Work required:
Return, from the listing below, each line where the word "agent" appears.

Supplied material:
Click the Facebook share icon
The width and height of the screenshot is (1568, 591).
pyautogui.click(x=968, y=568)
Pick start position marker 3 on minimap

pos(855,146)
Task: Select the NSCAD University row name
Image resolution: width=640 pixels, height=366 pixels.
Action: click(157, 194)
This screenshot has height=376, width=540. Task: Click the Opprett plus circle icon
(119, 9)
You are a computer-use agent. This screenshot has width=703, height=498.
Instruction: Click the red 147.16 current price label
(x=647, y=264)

---

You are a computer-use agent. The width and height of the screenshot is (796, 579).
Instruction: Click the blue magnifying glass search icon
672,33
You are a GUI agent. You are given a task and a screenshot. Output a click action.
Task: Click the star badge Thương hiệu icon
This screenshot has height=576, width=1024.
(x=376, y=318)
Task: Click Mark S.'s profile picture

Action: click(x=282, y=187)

Task answer:
You are a computer-use agent. This screenshot has width=703, height=498.
You are a computer-use agent. The width and height of the screenshot is (796, 579).
You are a GUI agent. You are given a task and a screenshot. Output a click action.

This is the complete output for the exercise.